With his multibillion-dollar fortune evaporated, the enterprise group of companies he founded in near-total ruin, his charitable whiz-kid-savior public persona in irreparable tatters, and his extended family getting dragged into the disastrous mix of his own creation, it is safe to presume that Bankman-Fried is having a no-good, very bad end of the year.
Perhaps he can draw solace from the fact that he’s not alone. After all, misery loves company and SBF, as he is commonly known, hurt over 1 million individuals who all trusted him with their hard-earned money.
He was, at one point, expected to testify Tuesday (Dec. 13) before the U.S. House Financial Services Committee in its investigation into FTX’s downfall.
House of Cards
A federal indictment Monday revealed SBF is being charged by the DOJ with eight counts that range from wire fraud to various conspiracy counts. While SBF is the only individual named in the indictment, the charges signal that he conspired with others both “known and unknown.”
Separately, a civil complaint from the SEC charged SBF with two counts of civil securities fraud and alleged that SBF and FTX’s crypto empire was fraudulent “from the start” — going back to May 2019.
The federal indictment echoed this timeline.
“Customers around the world sent billions of dollars to FTX, believing their assets were secure on the FTX trading platform,” the complaint stated. “But from the start, Bankman-Fried improperly diverted customer assets to his privately-held crypto hedge fund, Alameda Research LLC (“Alameda”), and then used those customer funds to make undisclosed venture investments, lavish real estate purchases, and large political donations. Bankman-Fried hid all of this from FTX’s equity investors, including U.S. investors, from whom he sought to raise billions of dollars in additional funds.”

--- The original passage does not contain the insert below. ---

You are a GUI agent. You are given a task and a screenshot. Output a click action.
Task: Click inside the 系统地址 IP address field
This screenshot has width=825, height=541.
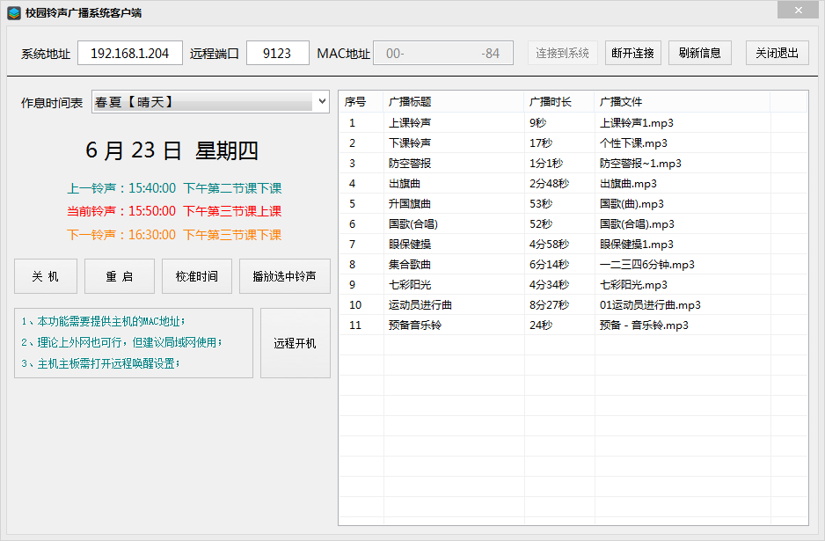click(129, 53)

It goes on to call FTX’s businesses a “house of cards.” The complaint framed SBF’s behavior as a straightforward case of lying to investors, at least for six of the eight counts revealed in the federal indictment, which would make them easy to address under current U.S. securities laws and regulations, while sidestepping the thorny, ongoing questions surrounding whether digital assets are definable as securities.
When in operation, FTX was one of the biggest cryptocurrency exchanges in the world and widely viewed as both a trailblazer and one of the more responsible actors in the crypto industry. The company spent extensively on advertising, marketing and celebrity sponsorships in support of this reputation.
The indictment assigned primary responsibility to SBF, and did not name other senior executives at FTX like one-time CEO of Alameda Research Caroline Ellison, whom SBF had been slyly pointing the finger at while alleging he did not know what was going on at Alameda during his recent slate of ill-advised media appearances.
The potentially illegal commingling of customer funds between FTX and Alameda, which SBF continually and fraudulently dipped into, is at the center of both FTX’s collapse and SBF’s legal woes.
“The operations of the FTX group were not segregated, there were no distinctions around who controlled those operations,” the company’s newly installed CEO, John J. Ray III, said during an appearance before the House Financial Services Committee today (Dec. 13).
A representative for SBF has not replied to PYMNTS’ request for comment.
The eight counts SBF is being charged with by federal prosecutors in the Southern District of New York include: conspiracy to commit wire fraud on customers, conspiracy to commit wire fraud on lenders, conspiracy to commit commodities fraud, conspiracy to commit securities fraud, conspiracy to commit money laundering, conspiracy to defraud the United States and violate campaign finance laws. He is also being charged with wire fraud on customers and wire fraud on lenders.
It is quite the litany of charges, and SBF faces even more from additional government bodies, including the SEC suit.
The CFTC has charged SBF and FTX with two counts of violating antifraud provisions in the Commodity Exchange Act. It is requesting a juried trial.
If convicted, SBF faces substantial jail time. Wire fraud sentences alone can run up to 20 years.